一つ一つの食材と向き合いながら、豚の健康を考える。
愛情たっぷりの手作業が印象的だった。
* * *
“郷(ごう)ポーク”
ニーノの食材のひとつ。
地元奈良で育った豚。
ジューシーで甘味のあるおすすめの食材だ。
「よし!会いに行こう!」
私たちは、奈良と京都の県境近く、山あいで育つ豚に会いに行った。
* * *
配合飼料は一切使わず、人間が食べるのと同じもので豚を育てておられる。
野菜、果物、ご飯、パン、麺・・・30品目ほどの食材。
食品関連会社等の協力を得て、使わない皮の部分を利用するなど、循環型の畜産農法だ。
「細かく刻んでよく混ぜます。そうすると酵素の働きが活発になるんです」
「食材が偏らないように気をつけています。栄養バランス・・・大事ですから」
案内の女性が教えてくださった。
“もしかしたら、私たちよりバランスのいい食生活かも・・”
そんなことを思いながら、豚舎に向かう。
「噛みごたえのあるものも食べさせています。人間でも、よく噛むといいって言うでしょ」
慈しみと愛をいっぱいに受けた豚。
まるで、子供を育てるかのような愛情だ。
豚舎を覗き込むと、一斉に豚たちの注目を浴びた。
奥にいた豚も、私たちの姿を見るや近づいてきた。
“かわいいっ!そしてなんて人懐っこいんだろう”
この人懐っこさにはワケがある。
手作業で、それぞれの豚舎に餌を分けているからだ。
『はやくちょ〜だ〜い!!』
そんな豚たちの声が聞こえてくるようだ。
豚と人間。食を通して心を通わせている気がする。
子豚たちは、可愛さが格別!
まぁるいお尻。
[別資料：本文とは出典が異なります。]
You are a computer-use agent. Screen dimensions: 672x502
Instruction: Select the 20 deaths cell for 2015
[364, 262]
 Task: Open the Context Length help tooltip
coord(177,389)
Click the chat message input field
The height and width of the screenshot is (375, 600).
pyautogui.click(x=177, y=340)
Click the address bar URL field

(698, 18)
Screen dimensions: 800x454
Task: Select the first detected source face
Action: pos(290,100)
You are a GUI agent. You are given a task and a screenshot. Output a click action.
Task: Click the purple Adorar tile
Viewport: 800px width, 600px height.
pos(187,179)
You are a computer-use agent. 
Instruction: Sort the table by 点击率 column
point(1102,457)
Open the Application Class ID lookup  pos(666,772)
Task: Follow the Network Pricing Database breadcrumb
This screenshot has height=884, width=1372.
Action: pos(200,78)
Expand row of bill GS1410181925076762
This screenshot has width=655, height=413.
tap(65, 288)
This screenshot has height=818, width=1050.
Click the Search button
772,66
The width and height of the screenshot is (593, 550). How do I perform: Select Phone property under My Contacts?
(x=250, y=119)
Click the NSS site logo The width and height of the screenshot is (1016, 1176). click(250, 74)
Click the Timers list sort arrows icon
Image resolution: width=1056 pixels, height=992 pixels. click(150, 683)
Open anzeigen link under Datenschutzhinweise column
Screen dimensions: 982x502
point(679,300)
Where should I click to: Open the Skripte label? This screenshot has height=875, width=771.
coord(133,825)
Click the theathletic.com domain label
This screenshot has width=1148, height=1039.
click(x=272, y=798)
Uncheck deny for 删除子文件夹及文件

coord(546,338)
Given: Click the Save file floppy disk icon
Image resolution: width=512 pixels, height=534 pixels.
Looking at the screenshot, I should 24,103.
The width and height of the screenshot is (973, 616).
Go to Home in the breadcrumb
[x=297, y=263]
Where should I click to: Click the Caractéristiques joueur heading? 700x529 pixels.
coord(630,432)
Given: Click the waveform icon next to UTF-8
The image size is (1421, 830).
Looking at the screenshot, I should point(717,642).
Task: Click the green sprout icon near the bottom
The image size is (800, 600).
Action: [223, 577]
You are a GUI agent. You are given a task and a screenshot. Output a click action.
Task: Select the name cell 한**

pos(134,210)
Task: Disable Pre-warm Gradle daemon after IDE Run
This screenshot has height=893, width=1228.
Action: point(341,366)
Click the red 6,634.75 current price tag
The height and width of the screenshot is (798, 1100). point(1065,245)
愛くるしい目。
子豚たちの様子をながめていると、その時、一頭の子豚が店長の西野に近づいてきた。
西野の顔を見つめ、しきりに何かを話しかけている様子。
“店長・・・豚のことばわかるの?豚と心通じ合ってるの?”
豚にモテる店長。
なんだか不思議な力持ってるのね(笑)
* * *
愛情をもって、誰かのために食事をつくる。
顔と顔を合わせながら、相手の健康を願い、作った食事を提供する。
当たり前だけれど、ついつい忘れがちになりそうなこと。
食べることは生きること。
食は体だけでなく、心もつくる。
つくる人、食べる人・・・食を通じたコミュニケーション。
とても大切な「食」のあり方を、あらためて感じることができた。
命を量産するのではなく、大切に育て、感謝しながらいただく・・・
そんな村田さんの思いが伝わってきた。
命と向き合う仕事をしている人は美しい。
そして、そんな人たちに育てられた豚は、元気で美味なのだ。
私たちも、あらゆる動植物の命に感謝し、それをお料理に変え、お客さまの健康、豊かな心に貢献できるNinoでありたい・・・そんなふうに思った郷ポークの郷(ふるさと)訪問だった。
(by MAYUMI)
〜郷ポーク〜
生産者:村田商店(奈良市鳴川町)
山と川に囲まれた自然豊かな“むらさと”で育ったブランド豚。
ジューシーな赤身とクリーミーで甘味のある脂身のバランスが最高!
Ninoでは、ステーキやシチューなどのお料理で召し上がっていただきます。